Stavanger KaftanBlady 20.02.2021
Stein był jednym z wielu mężczyzn pracujących w Stavangerskiej fabryce konserw rybnych. Droga, jaką musiał przejść by dostać się do fabryki w dzielnicy portowej miasta Stavanger, nie była daleka. Mężczyzna każdego dnia nie licząc niedzieli, wychodził z domu o godzinie 5:20, by udać się do pracy na 6:00, zachodząc po drodze do kiosku by kupić gazetę.
To był poniedziałek 24 sierpnia 1863 roku. Stein jak zwykle w drodze do fabryki odwiedził kiosk by kupić swoją gazetę "Stavangeren", nie wiedział jednak, że tym razem wraz z nową gazetą dostanie coś jeszcze.
Za kioskową ladą stał Fredrik, układający niedawno przywiezione czasopisma. Stary zniszczony trudami życia były marynarz Fredrik, był postacią znaną w Stavangerskiej społeczności. Życzliwością i uśmiechem zjednywał sobie przychylność ludzi, i zawsze w zanadrzu miał kilka pikantnych żartów, którymi rozweselał ludziom poranki. Zawsze ze Steinem ucinali sobie dłuższą pogawędkę, szczególnie w poniedziałki, wymieniali się wrażeniami z niedzieli, i tym, jakie mają nadzieje na tydzień, który właśnie się rozpoczyna.
Jak zawsze po wesołej rozmowie, Stein zapłacił za swoją gazetę, ale tego dnia nie usłyszał pikantnego dowcipu Fredrika. Zamiast opowiedzieć dowcip, mężczyzna sięgnął do kieszeni kamizelki i wydobył z niej kopertę, którą z uśmiechem podał Steinowi. Była w niej dość pokaźna gotówka, i akt przekazania własności małej farmy leżącej na ówczesnych obrzeżach miasta.
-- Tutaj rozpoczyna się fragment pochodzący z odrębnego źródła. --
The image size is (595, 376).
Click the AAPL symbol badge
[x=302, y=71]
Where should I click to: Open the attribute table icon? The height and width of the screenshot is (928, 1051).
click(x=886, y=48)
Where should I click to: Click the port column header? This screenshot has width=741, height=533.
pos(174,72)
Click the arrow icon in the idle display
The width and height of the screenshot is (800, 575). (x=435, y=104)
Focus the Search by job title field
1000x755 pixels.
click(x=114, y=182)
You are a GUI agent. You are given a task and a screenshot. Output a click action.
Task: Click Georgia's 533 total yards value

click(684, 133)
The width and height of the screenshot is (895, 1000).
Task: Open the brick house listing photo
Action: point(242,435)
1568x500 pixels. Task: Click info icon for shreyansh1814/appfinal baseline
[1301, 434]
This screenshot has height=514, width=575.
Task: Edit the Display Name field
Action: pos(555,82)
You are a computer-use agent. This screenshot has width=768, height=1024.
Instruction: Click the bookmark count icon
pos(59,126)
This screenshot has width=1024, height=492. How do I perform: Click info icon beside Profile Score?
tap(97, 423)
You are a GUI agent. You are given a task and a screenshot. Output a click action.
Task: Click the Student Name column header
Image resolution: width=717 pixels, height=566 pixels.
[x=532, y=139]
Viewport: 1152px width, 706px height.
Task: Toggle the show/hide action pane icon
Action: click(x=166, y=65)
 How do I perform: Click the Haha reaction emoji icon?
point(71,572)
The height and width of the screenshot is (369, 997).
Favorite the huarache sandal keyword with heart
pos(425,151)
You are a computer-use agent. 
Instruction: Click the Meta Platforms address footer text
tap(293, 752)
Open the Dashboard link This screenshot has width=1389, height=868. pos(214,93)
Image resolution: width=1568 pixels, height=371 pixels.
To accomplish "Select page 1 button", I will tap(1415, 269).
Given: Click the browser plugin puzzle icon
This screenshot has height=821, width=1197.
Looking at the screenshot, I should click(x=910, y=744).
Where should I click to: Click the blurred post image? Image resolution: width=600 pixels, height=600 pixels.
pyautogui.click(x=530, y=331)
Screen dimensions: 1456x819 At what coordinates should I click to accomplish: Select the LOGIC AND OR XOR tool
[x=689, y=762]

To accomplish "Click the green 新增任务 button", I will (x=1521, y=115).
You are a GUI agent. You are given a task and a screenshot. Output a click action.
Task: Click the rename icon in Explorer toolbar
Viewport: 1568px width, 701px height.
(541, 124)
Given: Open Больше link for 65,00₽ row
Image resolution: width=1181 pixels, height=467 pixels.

Z aktu wynikało, że Fredrik przekazuje Steinowi na własność grunt i znajdującą się na niej farmę.
Miesiąc po tym wydarzeniu stary Fredrik zmarł, a Stein… Przebudował farmę Fredrika i uczynił z niej dom dla sierot, które mogły tam mieszkać, uczyć się i pracować zdobywając doświadczenie pracy na farmie.
**
Po latach, Stein opowiadając tę historię, wyznał -
„Stary Fredrik sprzedał mi wtedy gazetę, w której przeczytałem obszerny artykuł o problemie bezdomnych dzieci w naszym dystrykcie. Ten stary kochany drań wiedział, że zostało mu niewiele życia, i dając mi tę kopertę spojrzał mi w oczy. Ja nigdy nie zapomnę tego spojrzenia, bo było w nim wszystko. On w jakiś sposób widział przyszłość, ten skurczybyk Fredi naprawdę widział przyszłość, ja to wiem, bo widziałem to wtedy w jego oczach. I to, co w tych kochanych oczach wtedy zobaczyłem to też uczyniłem.”